What exercises should you do? Longtime reader Violet Cabra has helpfully posted 100 will exercises, any and all of which can be put to work in this process. Reading those and the exercises we've discussed here already, you should have no trouble coming up with many more.
You can also take up some basic set of spiritual, religious, or occult exercises, make them a regular part of your daily routine, and keep doing them for the rest of your life. That's perhaps the most traditional of all will training methods, and it reliably produces people who can accomplish what other people think is impossible. Still, that's only one option; there are many others. Anything that requires regular practice, from playing the piano to lifting weights, can be approached in the same spirit.
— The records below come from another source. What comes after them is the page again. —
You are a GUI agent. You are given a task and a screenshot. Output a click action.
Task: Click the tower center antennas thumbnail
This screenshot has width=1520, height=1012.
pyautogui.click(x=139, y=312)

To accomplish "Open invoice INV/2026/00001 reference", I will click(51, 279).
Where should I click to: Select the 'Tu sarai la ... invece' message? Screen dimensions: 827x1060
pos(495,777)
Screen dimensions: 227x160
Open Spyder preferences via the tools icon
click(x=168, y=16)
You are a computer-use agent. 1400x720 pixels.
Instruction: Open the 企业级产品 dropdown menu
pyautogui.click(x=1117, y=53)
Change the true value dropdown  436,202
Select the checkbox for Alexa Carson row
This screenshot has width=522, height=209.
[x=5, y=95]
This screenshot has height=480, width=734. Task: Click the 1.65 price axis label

One thing to watch for, as you approach the continuing work of will training, is the failure melodrama. That's a habit, quite common these days, of deliberately setting yourself up to fail and then moaning about your failure in public. This has several emotional payoffs; it allows you to claim that you want to do something praiseworthy without ever having to do it; it allows you to feel sorry for yourself, which is apparently quite an addictive practice; and it allows you to parade your suffering in front of everyone you know, which seems to be even more addictive. There are various forms of the failure melodrama, but they all share the common feature that they're performance pieces -- it's all about displaying to others.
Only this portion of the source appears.